Pandora: How to Get Personal

At WWD's Digital Forum, Heidi Browning stressed the importance of social, local and mobile approaches to reaching users.

Pandora’s senior vice president, strategic solutions Heidi Browning introduced her session with the following quote from Pharrell Williams: “Your entire life is defined by experiences with music. It’s not about selling records. It’s about connecting with human beings, giving people what they want.

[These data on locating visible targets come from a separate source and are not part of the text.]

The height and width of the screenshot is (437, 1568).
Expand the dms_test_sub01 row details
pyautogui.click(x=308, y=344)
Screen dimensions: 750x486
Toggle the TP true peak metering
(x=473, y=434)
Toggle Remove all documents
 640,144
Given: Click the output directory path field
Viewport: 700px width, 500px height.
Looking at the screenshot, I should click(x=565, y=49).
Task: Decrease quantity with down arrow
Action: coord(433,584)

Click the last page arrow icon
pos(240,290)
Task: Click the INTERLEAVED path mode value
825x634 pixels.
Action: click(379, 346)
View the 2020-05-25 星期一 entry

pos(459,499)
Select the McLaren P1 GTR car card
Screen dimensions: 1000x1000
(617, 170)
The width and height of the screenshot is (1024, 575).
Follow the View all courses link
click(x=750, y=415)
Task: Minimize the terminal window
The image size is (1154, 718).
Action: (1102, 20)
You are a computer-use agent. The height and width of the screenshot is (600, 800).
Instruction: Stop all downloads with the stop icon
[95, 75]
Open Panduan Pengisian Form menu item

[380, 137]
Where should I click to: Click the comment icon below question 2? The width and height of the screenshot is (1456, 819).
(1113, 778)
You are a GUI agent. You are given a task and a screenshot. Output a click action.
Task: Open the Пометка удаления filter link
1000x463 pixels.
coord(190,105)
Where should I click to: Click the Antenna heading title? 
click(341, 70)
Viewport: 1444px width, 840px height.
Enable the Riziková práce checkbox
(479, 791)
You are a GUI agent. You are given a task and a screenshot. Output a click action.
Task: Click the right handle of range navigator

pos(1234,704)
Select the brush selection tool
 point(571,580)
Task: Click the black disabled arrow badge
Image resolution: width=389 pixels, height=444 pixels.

Make good music and brands, artists and fans will find a way.”

This story first appeared in the October 20, 2011 issue of WWD.  Subscribe Today.

That is the mantra of sorts of the 11-year-old online radio Web site, which boasts a staggering 1.9 billion user-created stations (95 percent of these collections played in July of this year) and loyal fans that listen to music on Pandora.com 17 hours a month.

“How can we give consumers a choice in the music they want to listen to?” Browning asked, adding that personalization has become pervasive and Pandora seeks to promote customization. “We’re on a mission to redefine radio in this connected world.”

In addition to detailing the five “Ps” the company follows within its new marketing platform — Product, Personalization, Passion, Platform and Performance — she stressed the importance of social, local and mobile approaches to reaching users.

Pandora has created social tools that give listeners a choice of how they want to share their music — including Facebook and Twitter — and with respect to advertising, she said the Web site targets users with personalized ads by location and even through the daily deal space (there is only one ad every 20 minutes for the free, primary business model).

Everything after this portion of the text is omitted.